Which is, now, staring us right in the face.  

Not down the barrel of a gun.

And believe me: It has a smile on it.

A big, BIG one.

But you have to let go of old patterns, for it to land - and in everybody's' hearts.

Those of the Left.  AND of the Right.

Because it's that time.

A time of unity.  No longer the duality that we have been living in, long enough.

To learn lessons.

And then move on.

To the sunlit uplands of our better natures.

Coming, to a planet near You.

As we speak.


---  



* the New Age.  Yes, that old chestnut, object of similar ridicule.  How interesting, when people can't deal with things directly, have to resort to ad hominem attacks and such.  Must be a built-in tactic, of the likes of an adversarial legal system, or informal debate rules.  If you can't argue the law, resort to personal attacks, and so forth.

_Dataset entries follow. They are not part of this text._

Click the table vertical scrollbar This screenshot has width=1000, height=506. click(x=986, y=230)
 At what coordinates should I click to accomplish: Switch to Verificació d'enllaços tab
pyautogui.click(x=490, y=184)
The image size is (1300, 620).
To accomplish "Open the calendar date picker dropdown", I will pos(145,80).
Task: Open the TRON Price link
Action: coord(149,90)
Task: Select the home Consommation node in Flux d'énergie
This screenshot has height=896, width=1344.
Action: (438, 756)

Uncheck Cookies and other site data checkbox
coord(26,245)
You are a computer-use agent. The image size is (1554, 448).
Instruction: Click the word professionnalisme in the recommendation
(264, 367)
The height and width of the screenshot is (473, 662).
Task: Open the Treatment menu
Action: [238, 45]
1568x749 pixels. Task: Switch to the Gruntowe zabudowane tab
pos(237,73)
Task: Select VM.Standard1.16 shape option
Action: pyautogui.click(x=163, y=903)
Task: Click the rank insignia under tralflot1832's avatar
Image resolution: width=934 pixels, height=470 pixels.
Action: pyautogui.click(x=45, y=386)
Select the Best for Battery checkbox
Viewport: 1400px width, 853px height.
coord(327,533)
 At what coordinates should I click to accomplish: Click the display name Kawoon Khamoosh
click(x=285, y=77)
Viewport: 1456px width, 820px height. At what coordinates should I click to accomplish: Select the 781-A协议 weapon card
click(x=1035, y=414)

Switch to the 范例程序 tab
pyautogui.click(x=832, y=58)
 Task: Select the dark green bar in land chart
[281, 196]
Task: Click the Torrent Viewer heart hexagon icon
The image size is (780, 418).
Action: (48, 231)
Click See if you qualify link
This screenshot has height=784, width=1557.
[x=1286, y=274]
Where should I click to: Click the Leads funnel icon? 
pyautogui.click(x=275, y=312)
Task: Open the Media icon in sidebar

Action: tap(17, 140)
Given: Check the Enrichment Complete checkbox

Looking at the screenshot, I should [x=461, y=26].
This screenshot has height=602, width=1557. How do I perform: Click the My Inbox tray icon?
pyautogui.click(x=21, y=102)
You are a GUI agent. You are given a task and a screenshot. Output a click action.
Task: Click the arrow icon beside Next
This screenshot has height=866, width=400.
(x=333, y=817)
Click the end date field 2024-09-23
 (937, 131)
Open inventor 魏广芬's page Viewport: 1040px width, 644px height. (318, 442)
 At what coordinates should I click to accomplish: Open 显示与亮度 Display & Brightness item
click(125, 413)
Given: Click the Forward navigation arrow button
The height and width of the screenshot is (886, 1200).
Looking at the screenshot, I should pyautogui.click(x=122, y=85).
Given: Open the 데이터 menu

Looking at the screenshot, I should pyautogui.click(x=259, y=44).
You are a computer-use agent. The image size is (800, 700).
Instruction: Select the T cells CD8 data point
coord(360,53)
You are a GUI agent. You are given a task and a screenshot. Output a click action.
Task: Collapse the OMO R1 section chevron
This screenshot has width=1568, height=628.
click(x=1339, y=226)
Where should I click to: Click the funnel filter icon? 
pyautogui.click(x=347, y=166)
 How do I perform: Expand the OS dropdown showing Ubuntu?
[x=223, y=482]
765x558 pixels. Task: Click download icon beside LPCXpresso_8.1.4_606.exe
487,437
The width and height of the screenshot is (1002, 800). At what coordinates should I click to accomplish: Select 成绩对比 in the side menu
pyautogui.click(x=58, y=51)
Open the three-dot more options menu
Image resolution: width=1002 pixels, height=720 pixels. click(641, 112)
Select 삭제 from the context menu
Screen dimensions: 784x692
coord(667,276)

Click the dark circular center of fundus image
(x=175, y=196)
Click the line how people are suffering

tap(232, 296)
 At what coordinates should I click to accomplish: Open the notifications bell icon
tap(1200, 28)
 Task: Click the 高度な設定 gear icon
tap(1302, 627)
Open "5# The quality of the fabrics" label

** I realize that some people won't know what I'm talking about here.  It comes from a radio interview (which I have heard) out of Chicago with then (2001) state legislator Obama, wherein he said, in regards to the Warren Court's rulings on civil rights issues, things like: "But the Supreme Court never ventured into the issues of redistribution of wealth and of more basic issues such as political and economic justice in society...[the Warren Court] didn't break free from the essential constraints that were placed by the Founding Fathers in the Constitution, at least as it's been interpreted, and the Warren Court interpreted in the same way, that generally the Constitution is a charter of negative liberties.  Says what the states can't do to you.  Says what the federal government can't do to you, but doesn't say what the federal government or state government must do on your behalf..." and so forth in that vein.  The vein of a socialist constitution, outlining the powers - and responsibilities - of a central state.
     This is all part of Obama's Marxist background, which has been commented on by various sources from his college days.  He was a firm believer in a communist revolution.  At first, in a violent overthrow of the capitalist system; and then, given the impracticality of a workers overthrow of the established order, in working within the system to accomplish the same end.  Which he is doing, in spades, as we speak.